**WORK TO BE COMPLETED**
The records should be repeated word for word, pictures excluded.

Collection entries
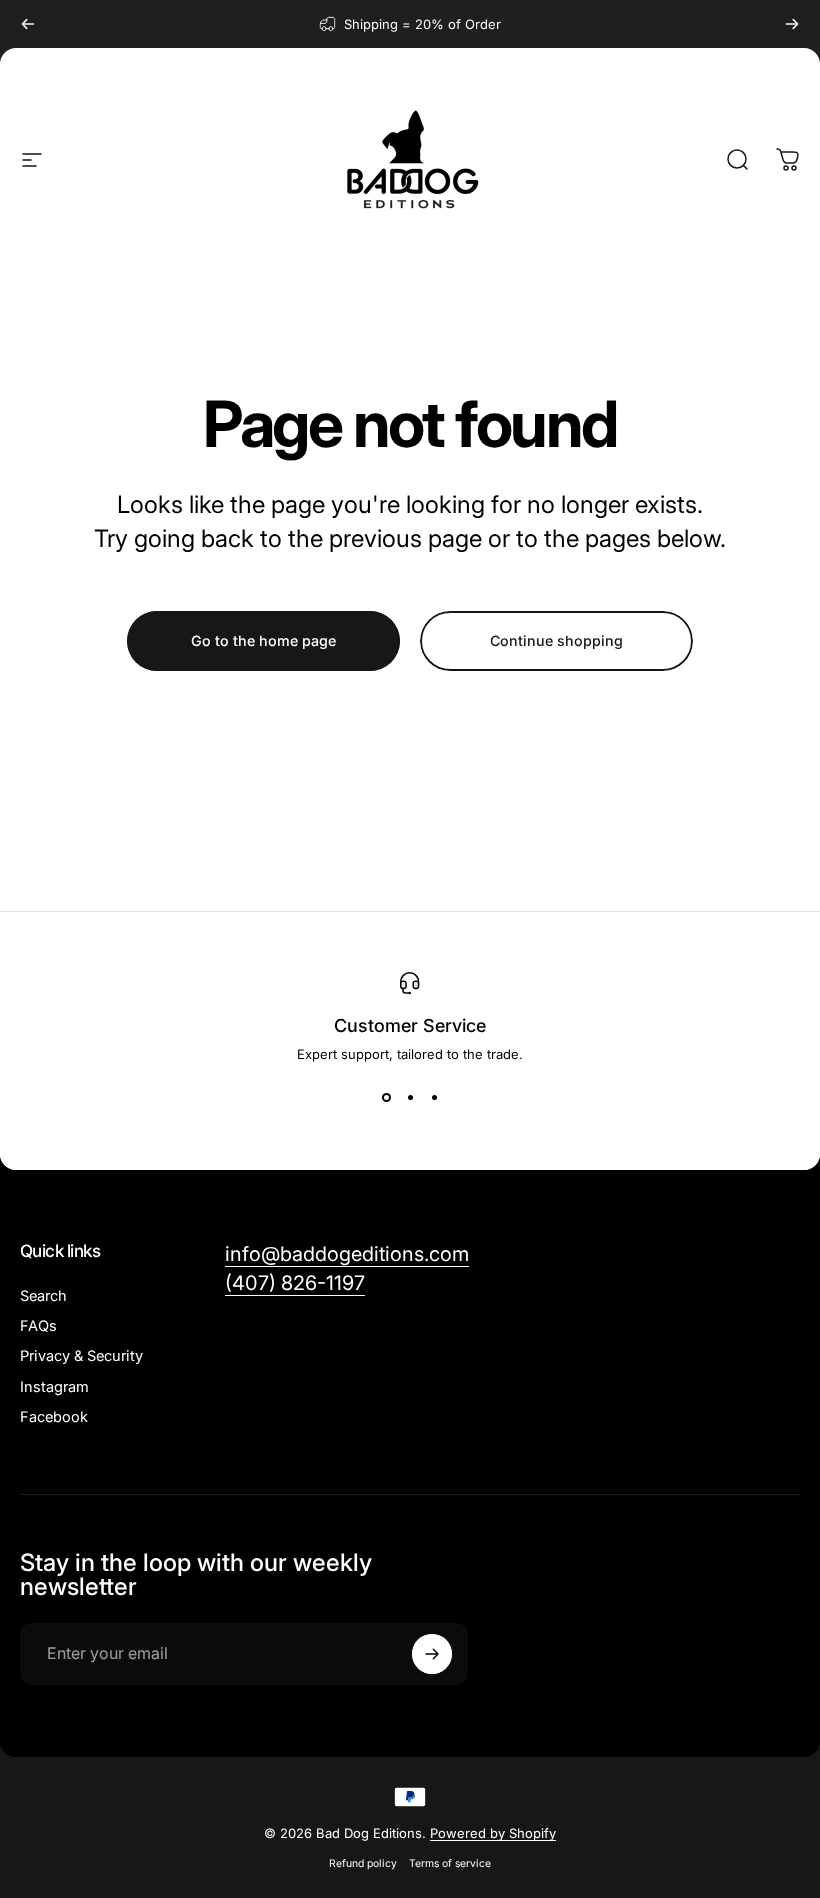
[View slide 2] (410, 1098)
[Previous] (28, 24)
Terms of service (450, 1863)
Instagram (54, 1387)
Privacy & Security (81, 1356)
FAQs (38, 1326)
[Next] (792, 24)
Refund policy (363, 1863)
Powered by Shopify (493, 1833)
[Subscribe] (432, 1654)
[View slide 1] (386, 1098)
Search (43, 1296)
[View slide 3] (434, 1098)
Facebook (54, 1417)
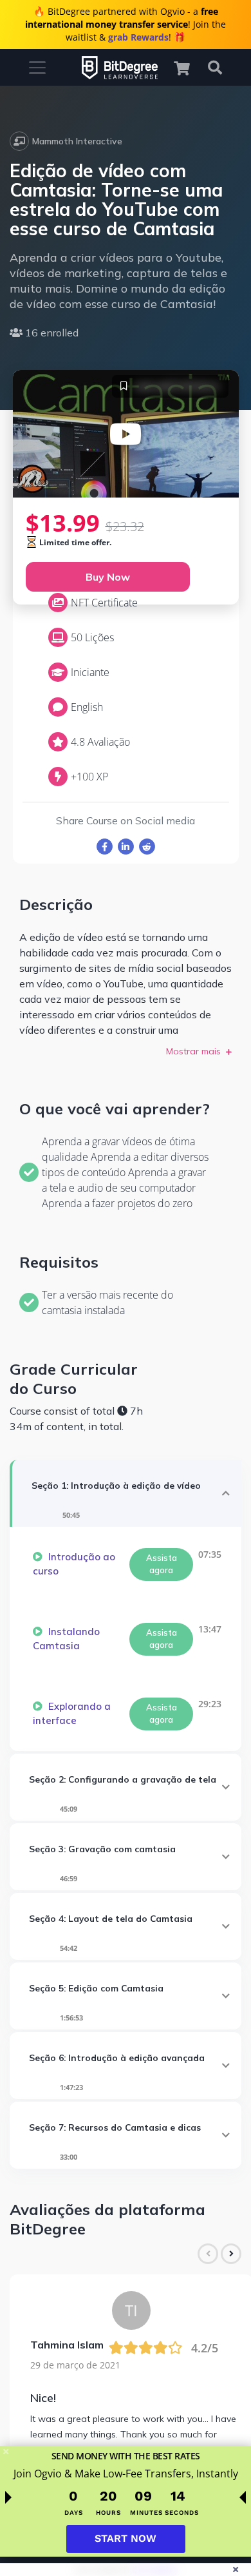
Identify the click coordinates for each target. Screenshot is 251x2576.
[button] (188, 68)
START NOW (125, 2538)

**RESPONSE BOX**
[View slide 2] (410, 1098)
[Previous] (28, 24)
Terms of service (450, 1863)
Instagram (54, 1387)
Privacy & Security (81, 1356)
FAQs (38, 1326)
[Next] (792, 24)
Refund policy (363, 1863)
Powered by Shopify (493, 1833)
[Subscribe] (432, 1654)
[View slide 1] (386, 1098)
Search (43, 1296)
[View slide 3] (434, 1098)
Facebook (54, 1417)
Identify the click coordinates for each target. Screenshot is 251x2576.
[button] (188, 68)
START NOW (125, 2538)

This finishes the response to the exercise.